Henry Jennings from Marcus Today sat down recently with Alex Pollock, founder and CIO of Loftus Peak, to talk AI, tech valuations, the dot-com comparison everyone keeps making, and where the smart money is going next. 

Full episode of On the Couch:


 


Loftus Peak manages $1.5 billion and has been running a disruption-focused strategy for 12 years – well before AI became a household word. Pollock traces the fund's philosophy back to watching Fairfax get dismantled by Seek, carsales, and REA Group. "We don't call it a technology fund, we call it a disruption fund," he says. That framing has taken the fund from narrowband internet all the way through to Nvidia, large language models, and what Pollock believes is a genuinely transformative moment in history.

 

Is this an AI bubble?

The conversation doesn't shy away from the question. With companies like SK Hynix up 1,000% in a single year, and trillion-dollar companies doubling their market caps in months, the bubble question has to be asked. Pollock's answer is nuanced.

The dot-com crash, he argues, happened because the burn rate of companies was no longer credible – there were no real revenue models, and the internet at the time was narrowband. Pets.com and its peers were spending far faster than demand could be created. This cycle is fundamentally different. "We know that the product is real and that the monetisation of it is real," Pollock says. The question now isn't whether demand exists – it clearly does – but whether the level of capital being deployed is appropriate for the revenue that follows. Nobody knows the answer to that yet. But Pollock is comfortable with the uncertainty.

 

Where Loftus Peak is putting money to work

Beyond Nvidia – the fund's largest position – Pollock flags three areas he is actively increasing exposure to.

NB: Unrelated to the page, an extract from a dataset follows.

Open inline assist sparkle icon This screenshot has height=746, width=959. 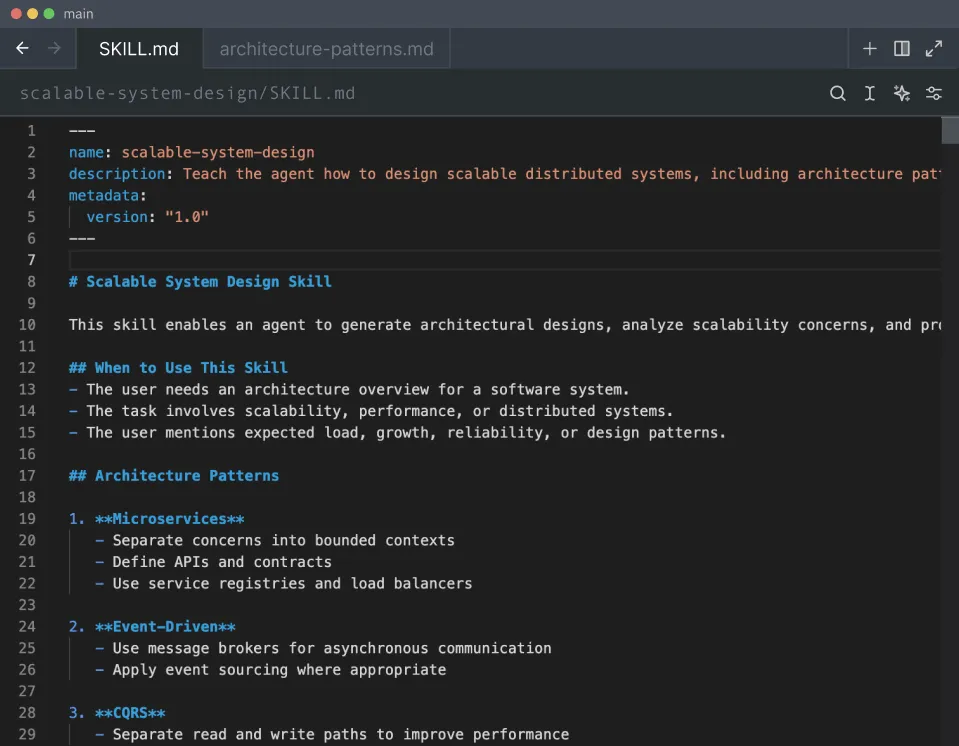[901, 93]
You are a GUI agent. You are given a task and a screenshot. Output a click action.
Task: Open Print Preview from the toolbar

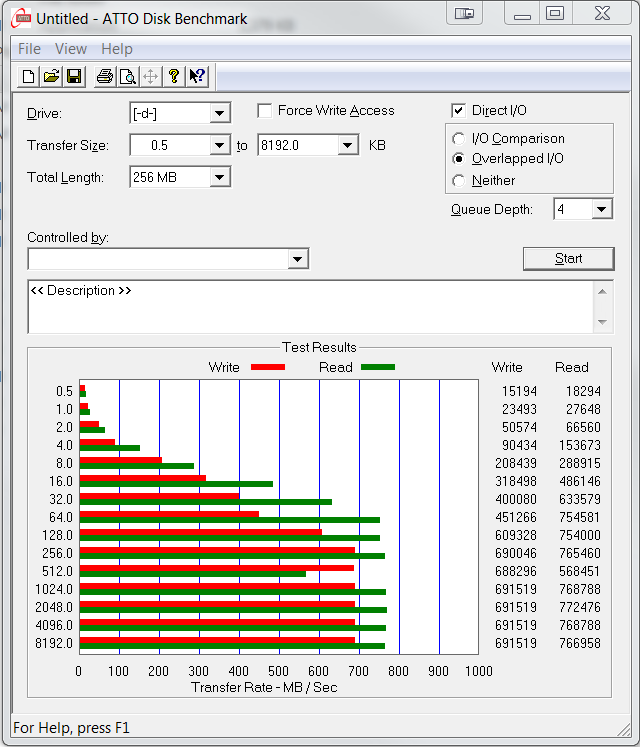coord(127,76)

The first is China. Loftus Peak has positions in Tencent, Alibaba, BYD, and CATL, the global battery giant. Pollock makes the case that CATL's opportunity extends well beyond electric vehicles – into home energy storage, data centres, shipping, and aviation. "This has got an incredibly long way to run," he says, adding that the company is not remotely overvalued relative to that opportunity.

The second is biotech, anchored by Eli Lilly and the weight loss drug thesis. Pollock argued for Lilly years ago at a conference when almost no one was listening. His view now extends further – into the link between obesity, downstream disease, and the emerging science around solid tumour remission rates for cancers like melanoma, where five-year studies are showing results that were unheard of a few years ago.

The third is streaming – Spotify, Netflix, and Roku – where the fund has held positions for three to five years and is adding.

 

The picks and shovels approach

A thread running through the whole conversation is Pollock's insistence on owning the infrastructure of AI rather than betting on specific applications. "We're picking the picks and shovels that make AI up," he says – the companies whose products get sold into transportation, logistics, retail, and every other industry being reshaped by machine learning. It's a way of spreading the AI bet across the whole economy rather than concentrating it in a handful of model providers.

 

The black swan question

Asked about risks, Pollock is refreshingly blunt. "It's all a black swan, Henry." The Middle East, the rules-based global order, the speed of asset price appreciation – all of it warrants watching. But his broader view is that human beings have a reasonable track record of muddling through, and he's positioned accordingly. Loftus Peak is fully invested, running on the expectation that peak negativity has passed – while acknowledging they could easily be wrong.